Sous le feutre de Bill Plympton, les héros sont silencieux et les méchants trop bavards. Les premiers aiment la musique lente, qui prend son temps, comme bill qui met 7 ans à faire son film; trop lente au goût des seconds (->les sans âmes de chez disney). Les femmes défendent leurs droits à défendre leur terre ou vivre de leur art, mais western oblige, elles sont folles du héros et se font briser le cœur. Ce sont aussi presque toutes des prostituées dont les seins, les lèvres, les fesses et les cils gigotent dans tous les plans et dans tous les sens.

Bill aime les corps grotesques, les visages difformes, les voix caricaturales. Il prend un plaisir manifeste à allonger les lignes et doubler les proportions. Il a des idées bizarres, inattendues, qui n'ont jamais trouvé son public dans son pays, où il est largement sous-distribué. Il traîne un peu parfois, met des longueurs, comme un enfant qui s’amuse trop pour se rendre compte que c’est l’heure de rentrer.
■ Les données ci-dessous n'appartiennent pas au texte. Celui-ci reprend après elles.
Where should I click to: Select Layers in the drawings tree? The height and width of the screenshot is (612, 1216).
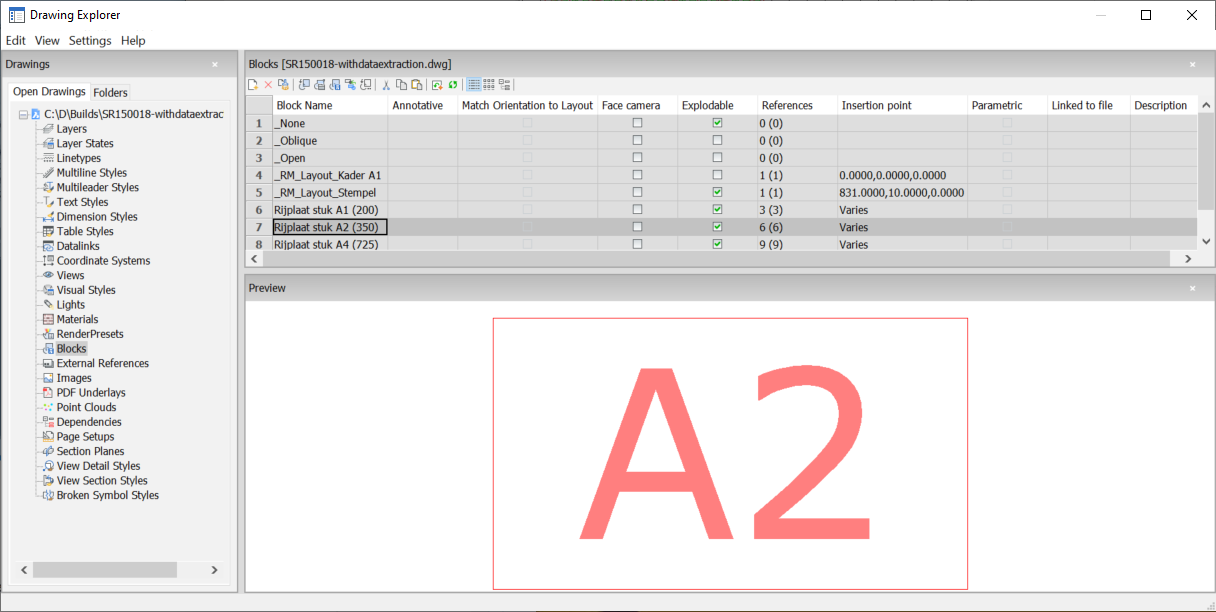click(71, 129)
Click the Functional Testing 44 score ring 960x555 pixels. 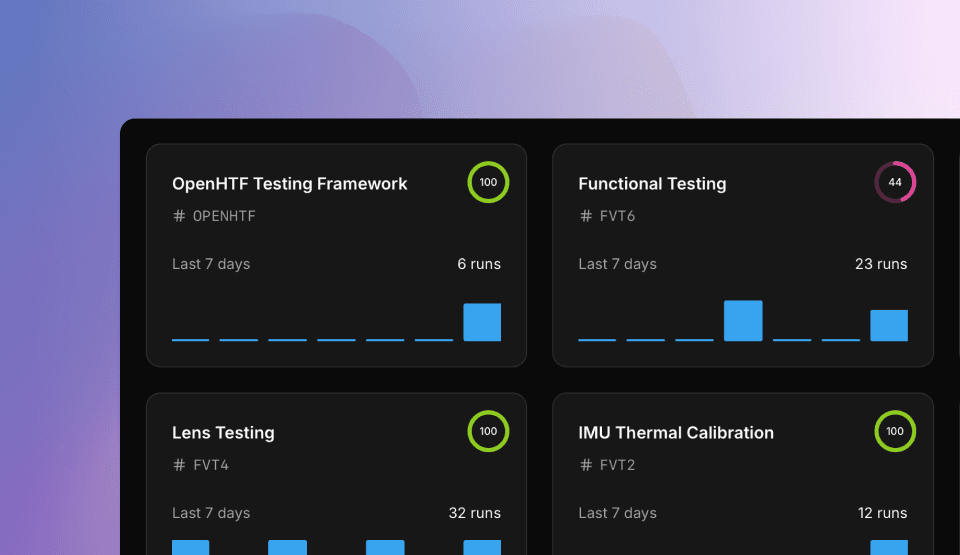(x=895, y=183)
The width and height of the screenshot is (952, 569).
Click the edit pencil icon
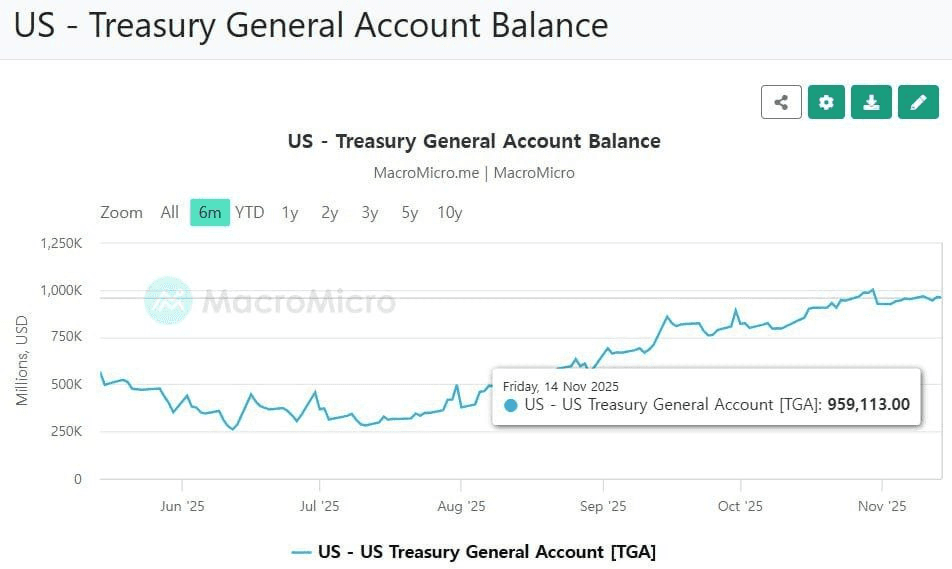tap(918, 102)
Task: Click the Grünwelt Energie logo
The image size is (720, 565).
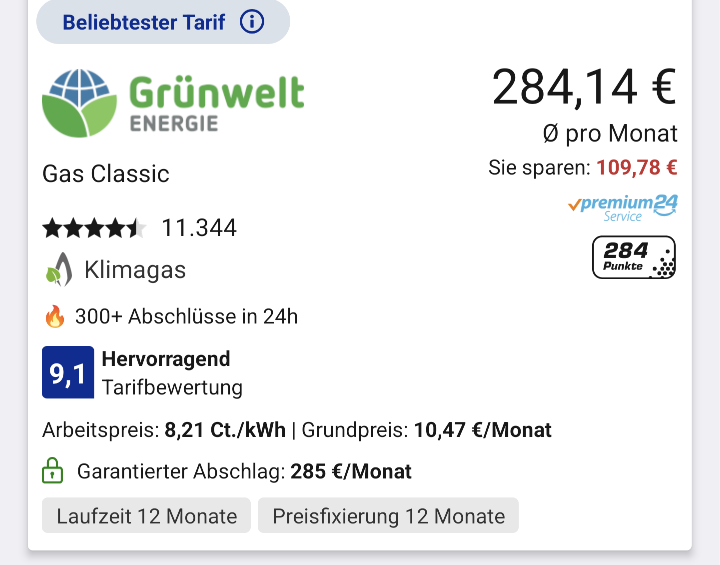Action: [173, 103]
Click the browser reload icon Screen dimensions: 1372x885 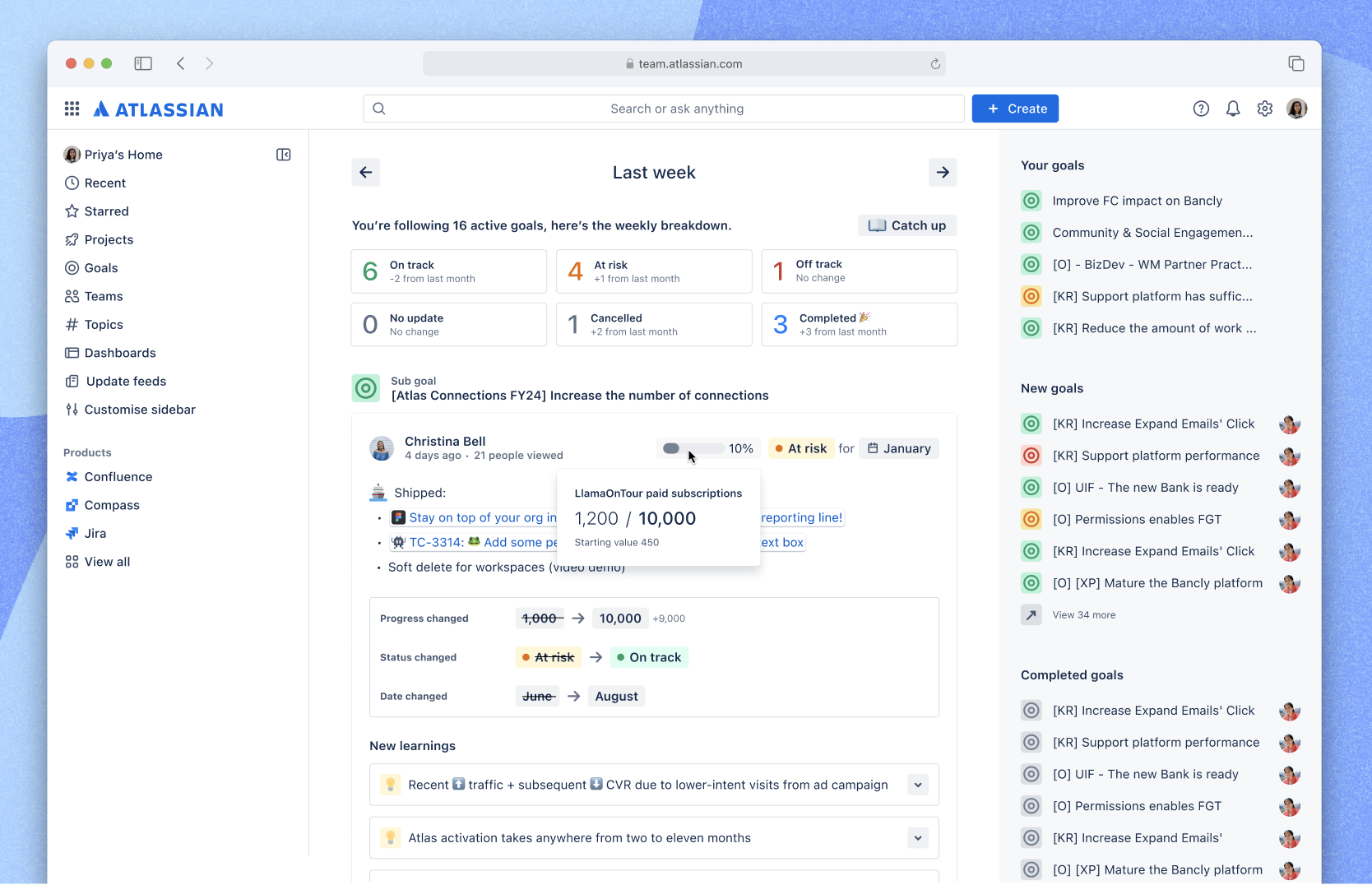935,64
Mais aussi comme un comédien qu’on rappelle trois fois sur scène après la fin du spectacle, pour le plaisir de le voir un peu plus longtemps.

Le film se termine. Bill en PERSONNE entre dans la salle. Je suis presque un peu émue de découvrir le visage de mon idole, un homme que je ne connaissais pas encore il y a 4 heures. Grand, élancé, il porte un chapeau de cow-boy et un short rose, ça me semble parfait. Il ne peut rien faire qui me déçoive puisque ça a si bien commencé entre nous. Il prend le micro, il va m’éclairer, m’inspirer, je m’apprête à boire ses paroles et à faire de ce moment un des temps forts de mon autobiographie dans 50 ans.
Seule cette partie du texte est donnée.